Вот брат с сестрой - живущие в нежилой хате; у них на глазах убили родителей. У брата нет руки и ноги - он инвалид. Они живут, ежеминутно ожидая смерти: в любой момент придут их убивать, но одноногому инвалиду не выбраться из этой ловушки. Автор отвозит их до ближайшего райцентра - и дальше мы ничего про них не узнаем - чем они будут жить, где сумеют найти себе пристанище - и сумеют ли вообще. По краю дороги - еле зарытые мертвецы - шеренга за шеренгой. Какое уж тут - “можем повторить”...

» **Задание a**
Назовите все слова, обозначающие родство, которые встречаются во фрагменте о брате и сестре.

Целевые данные указания
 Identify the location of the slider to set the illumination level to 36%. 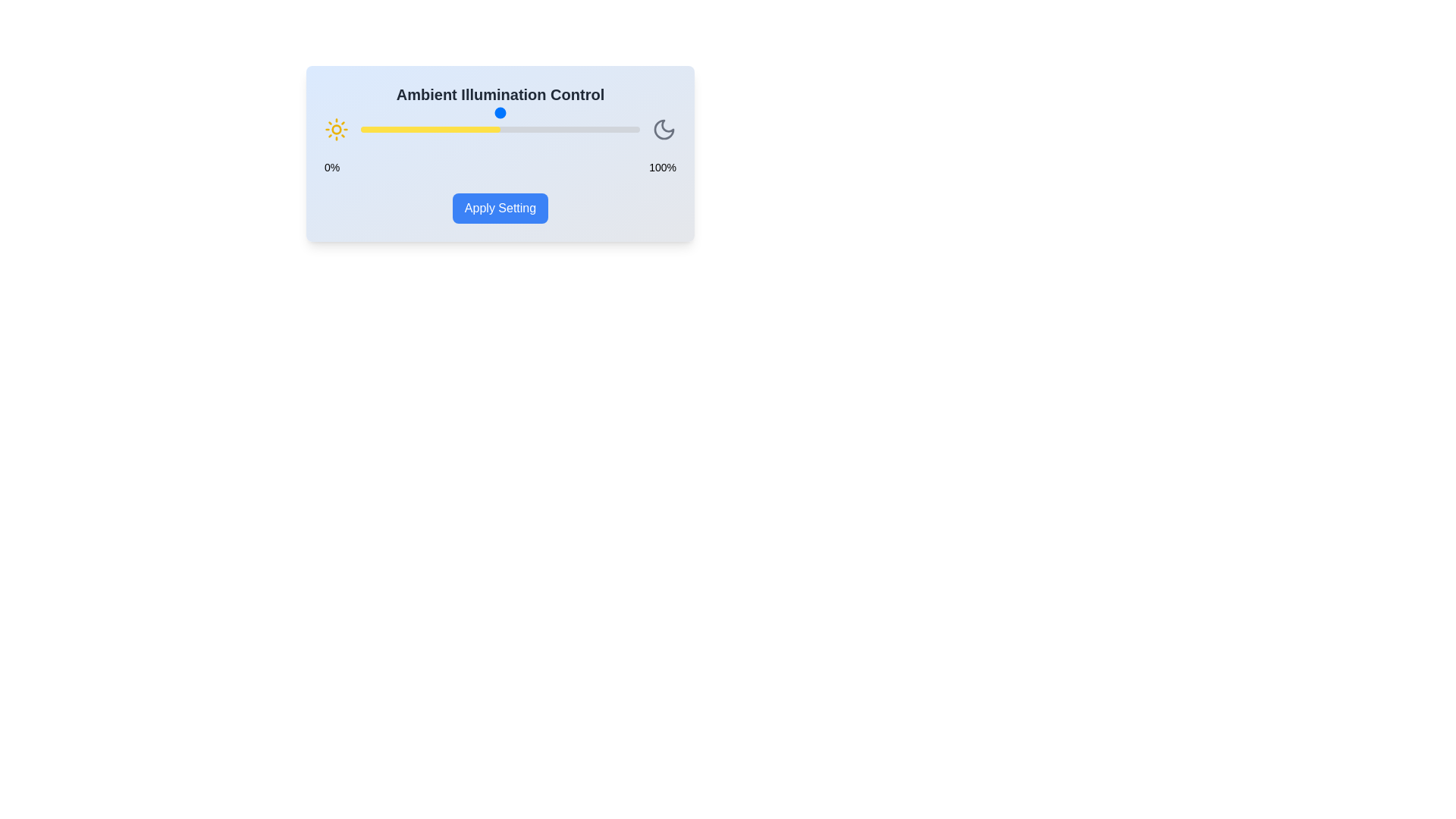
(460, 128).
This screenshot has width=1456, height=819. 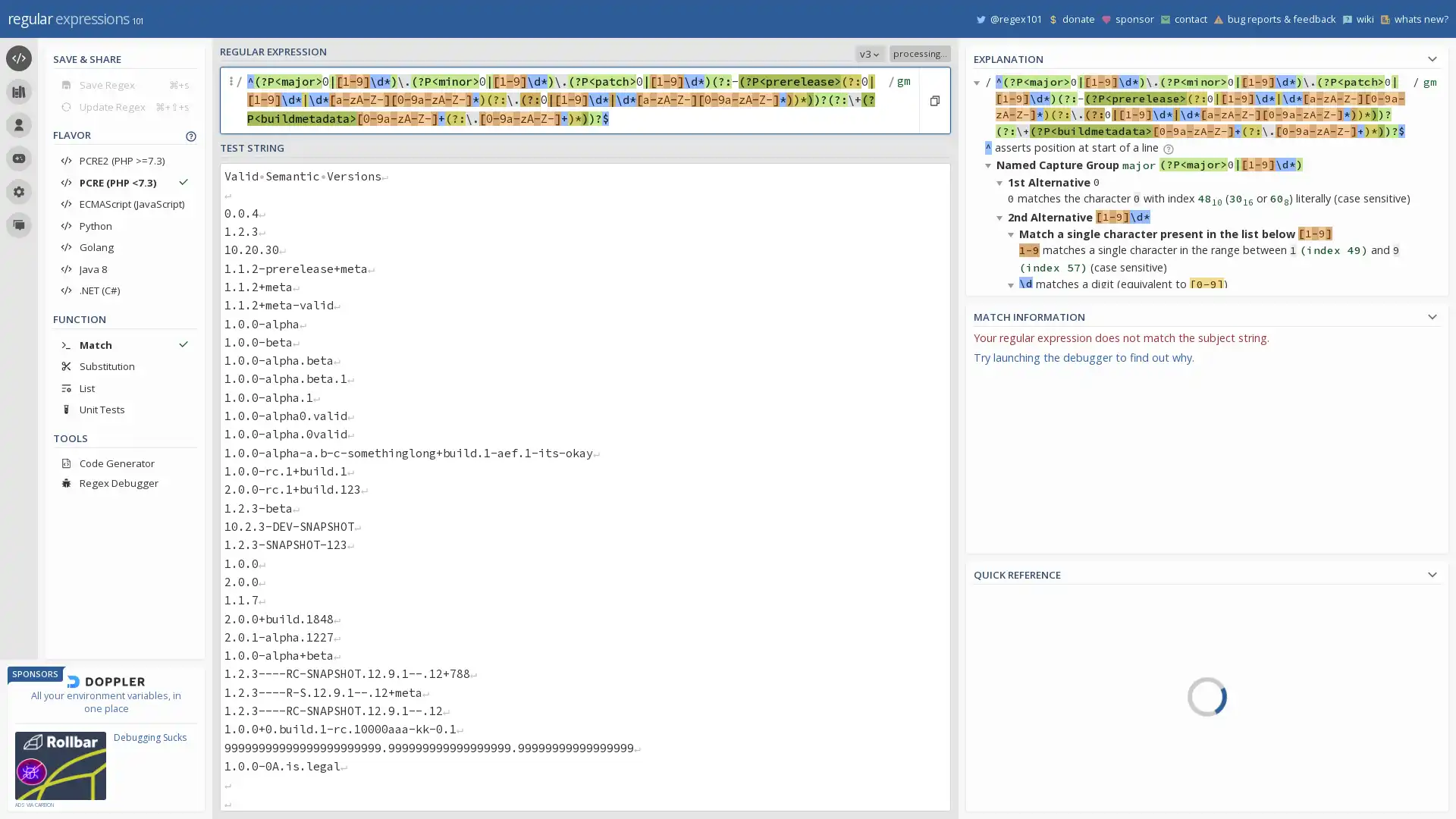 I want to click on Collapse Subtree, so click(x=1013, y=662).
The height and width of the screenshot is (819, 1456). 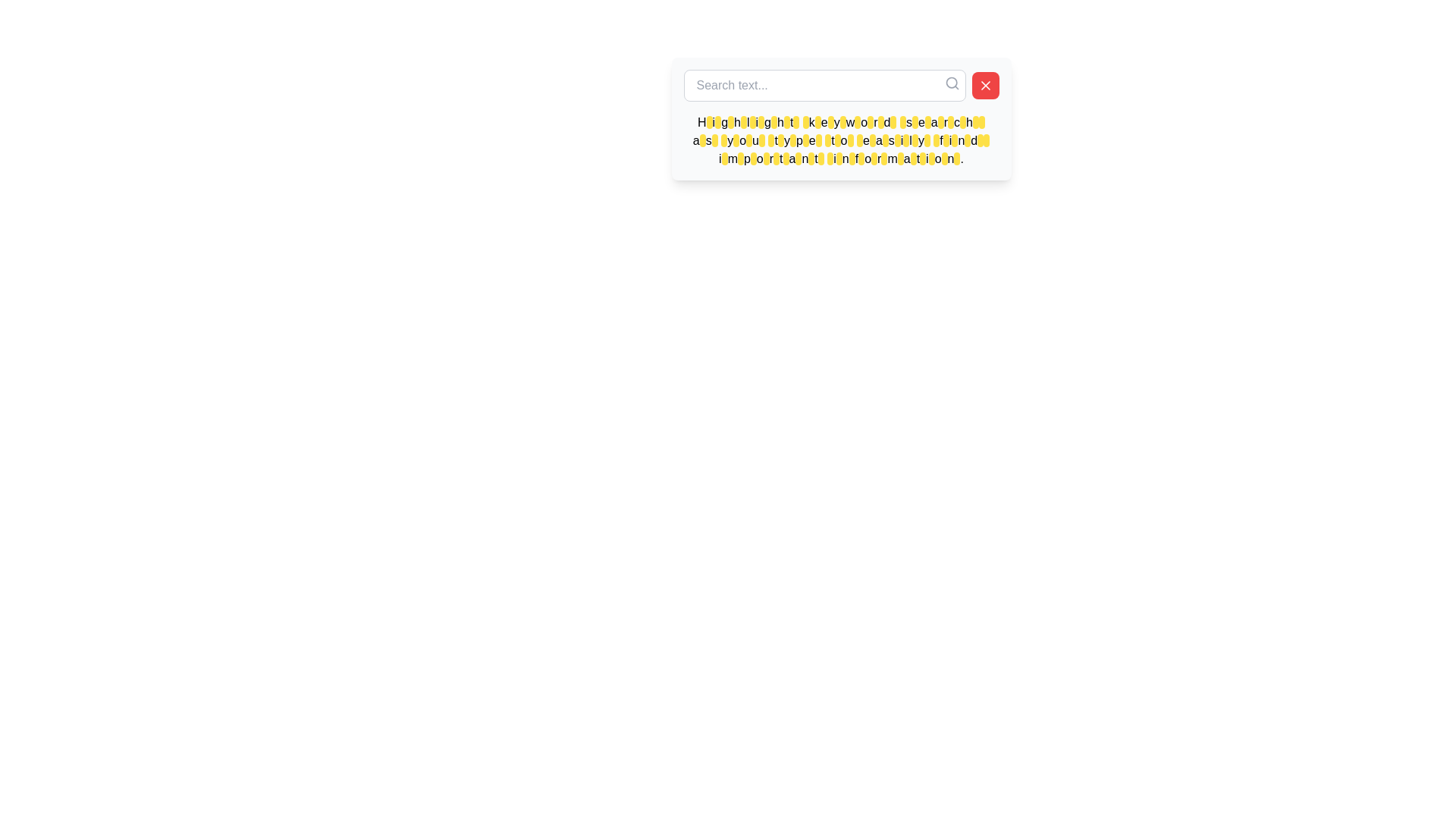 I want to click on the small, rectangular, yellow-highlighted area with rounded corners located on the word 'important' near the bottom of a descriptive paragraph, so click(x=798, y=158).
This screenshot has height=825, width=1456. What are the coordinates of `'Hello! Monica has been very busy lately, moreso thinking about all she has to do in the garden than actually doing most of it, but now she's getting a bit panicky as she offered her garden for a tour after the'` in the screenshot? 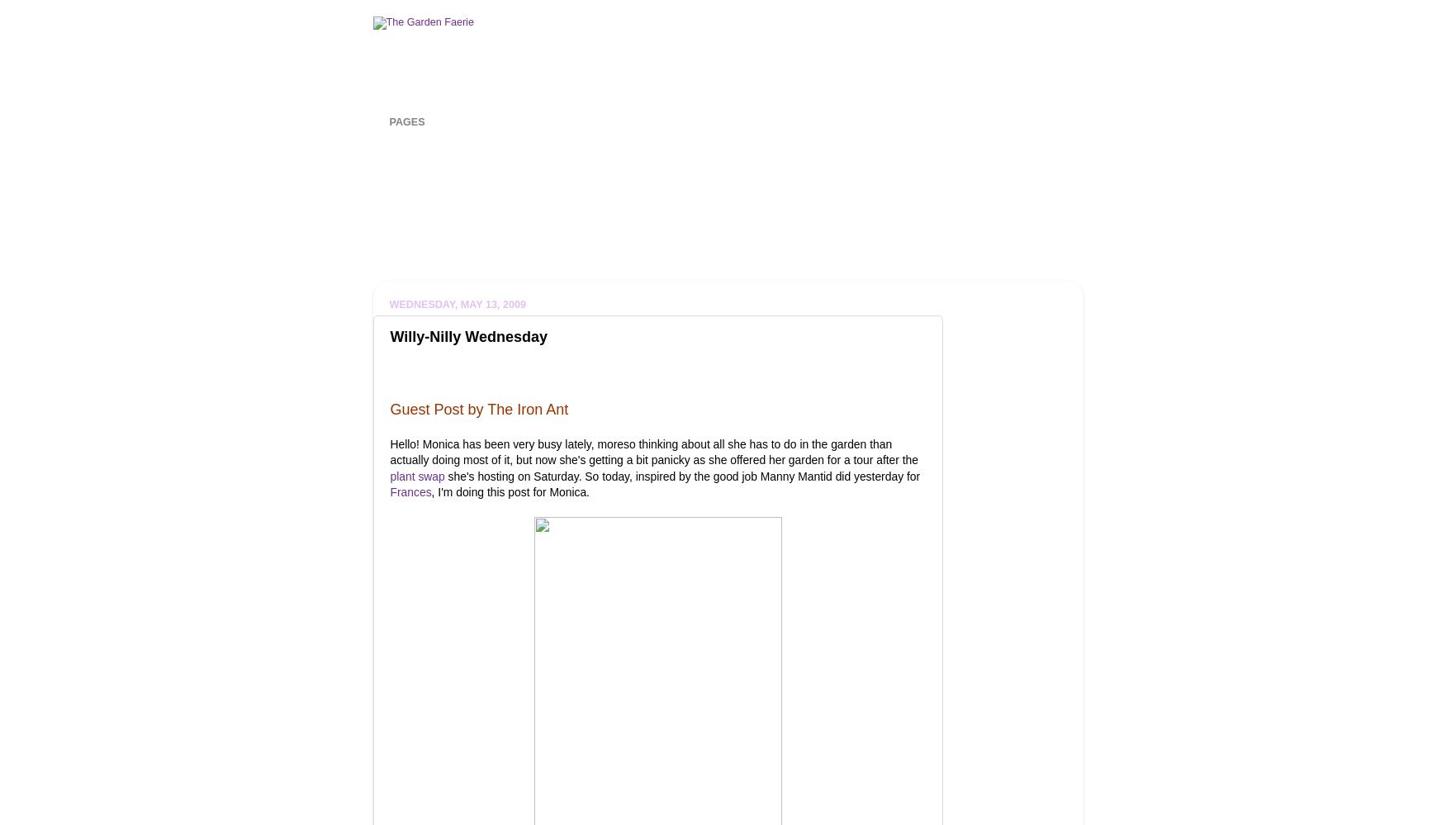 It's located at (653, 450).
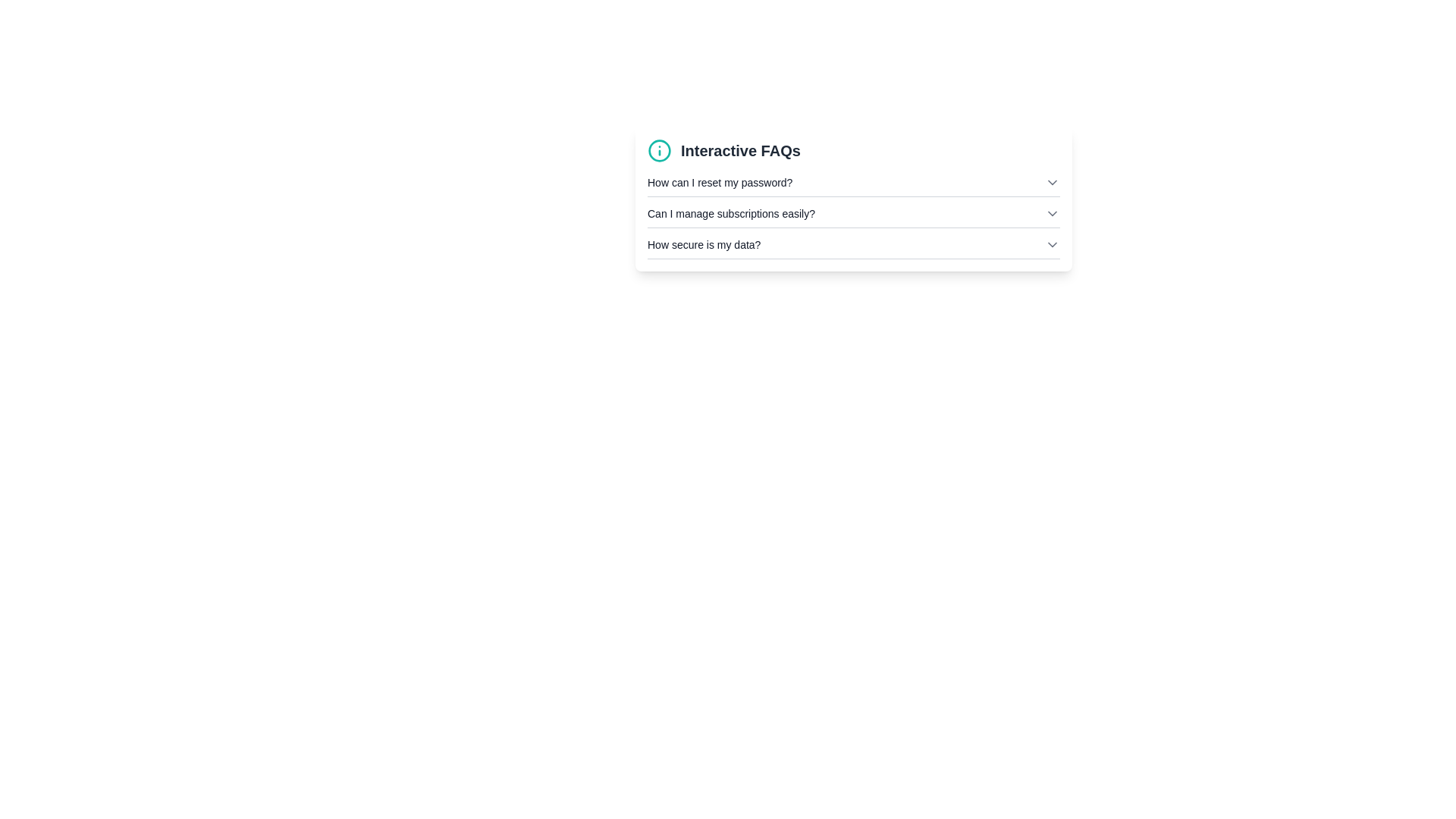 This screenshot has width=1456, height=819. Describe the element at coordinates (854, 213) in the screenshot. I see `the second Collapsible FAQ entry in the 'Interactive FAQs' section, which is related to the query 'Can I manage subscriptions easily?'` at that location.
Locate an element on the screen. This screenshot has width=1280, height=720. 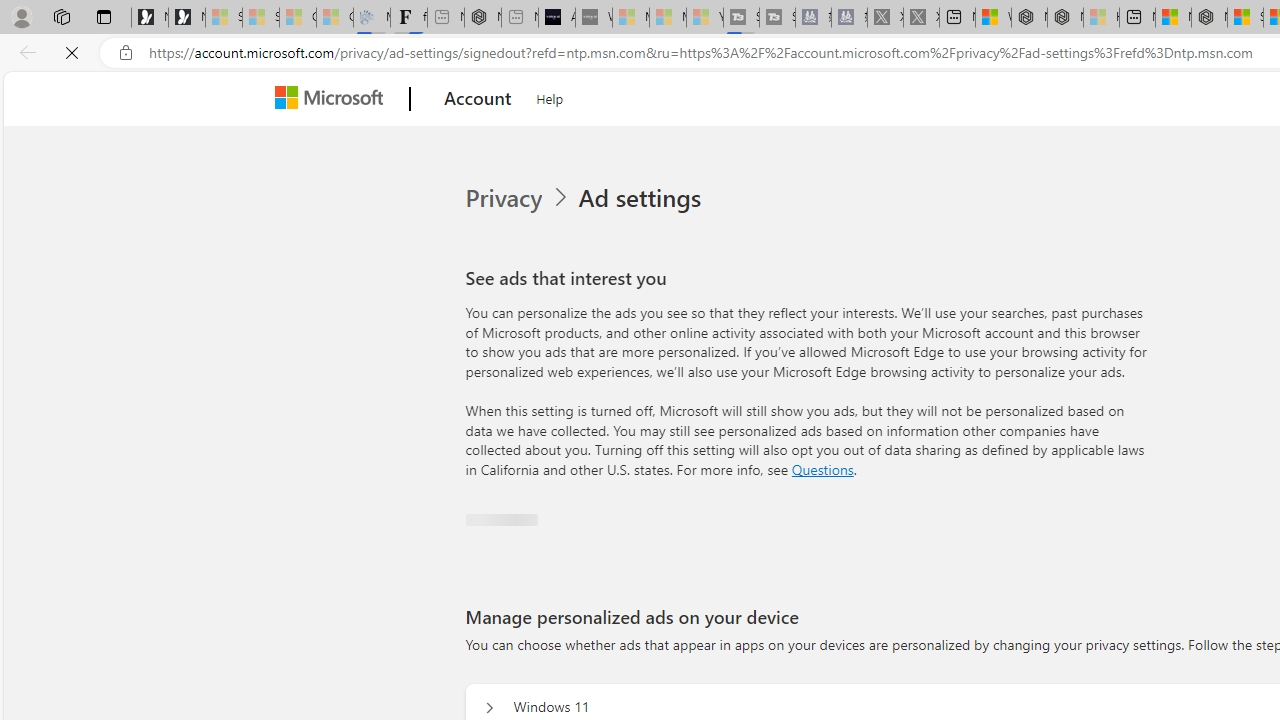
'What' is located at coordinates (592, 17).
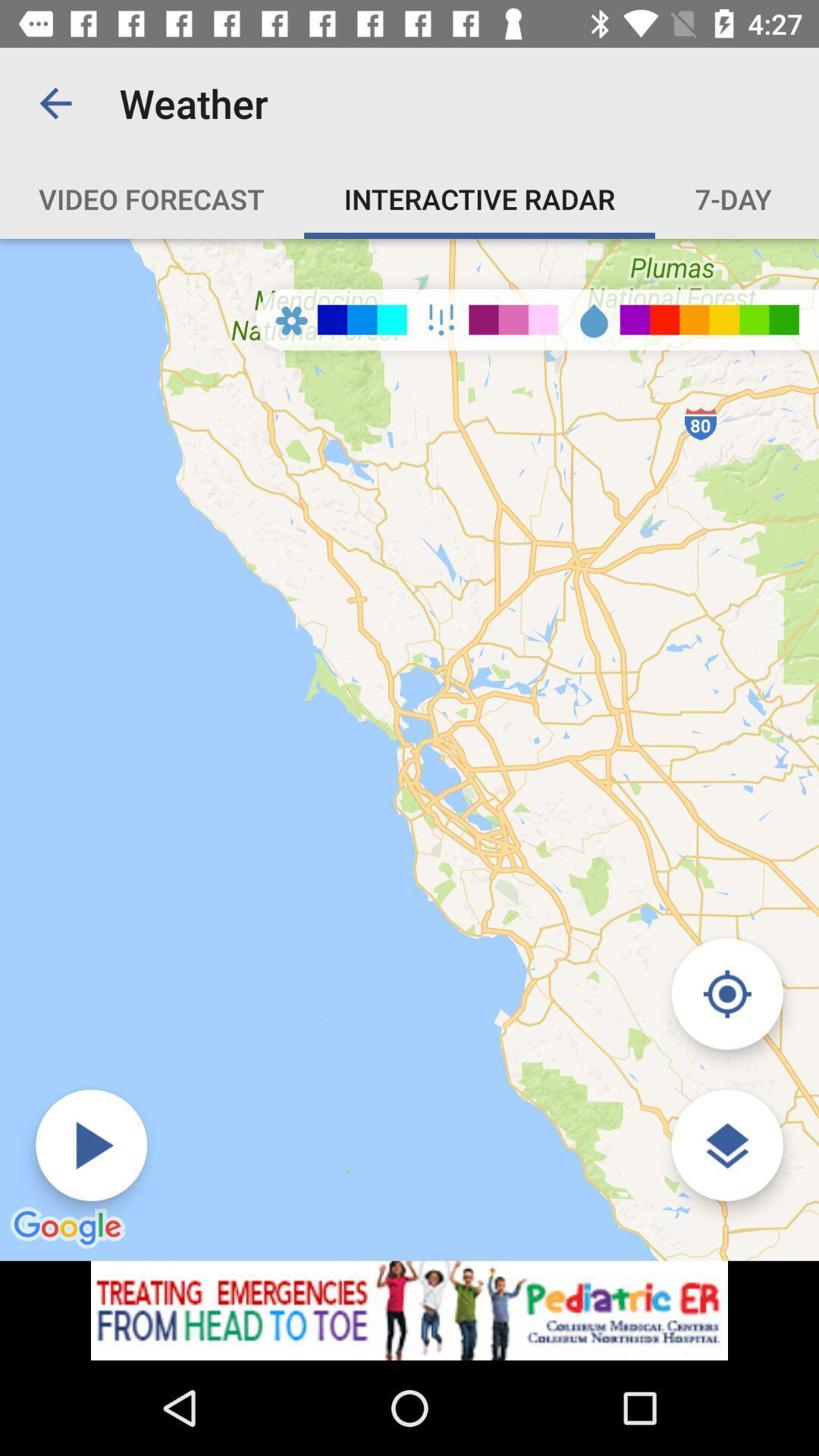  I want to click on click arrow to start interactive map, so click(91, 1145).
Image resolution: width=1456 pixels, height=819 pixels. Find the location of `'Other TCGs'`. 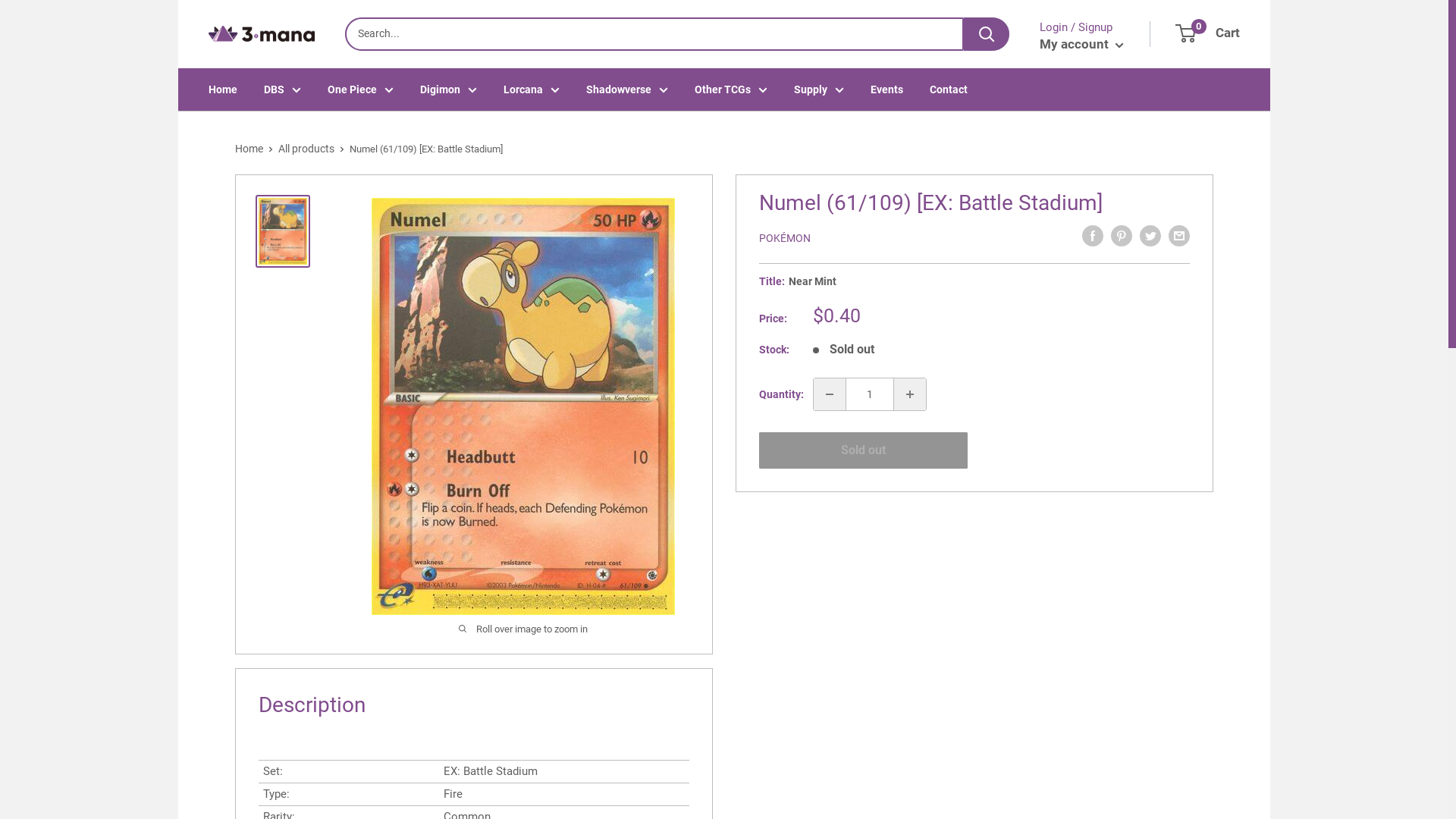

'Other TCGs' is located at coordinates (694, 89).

» **Задание b**
Перепишите строки записей от строки, содержащей «Image resolution: width=1456», до конца записей включительно. Картинки в ответ не включайте.

» **Ожидаемый ответ a**
Во фрагменте встречаются слова «брат», «сестра» и «родители».

» **Ожидаемый ответ b**
Image resolution: width=1456 pixels, height=819 pixels. Find the location of `'Other TCGs'`. 

'Other TCGs' is located at coordinates (694, 89).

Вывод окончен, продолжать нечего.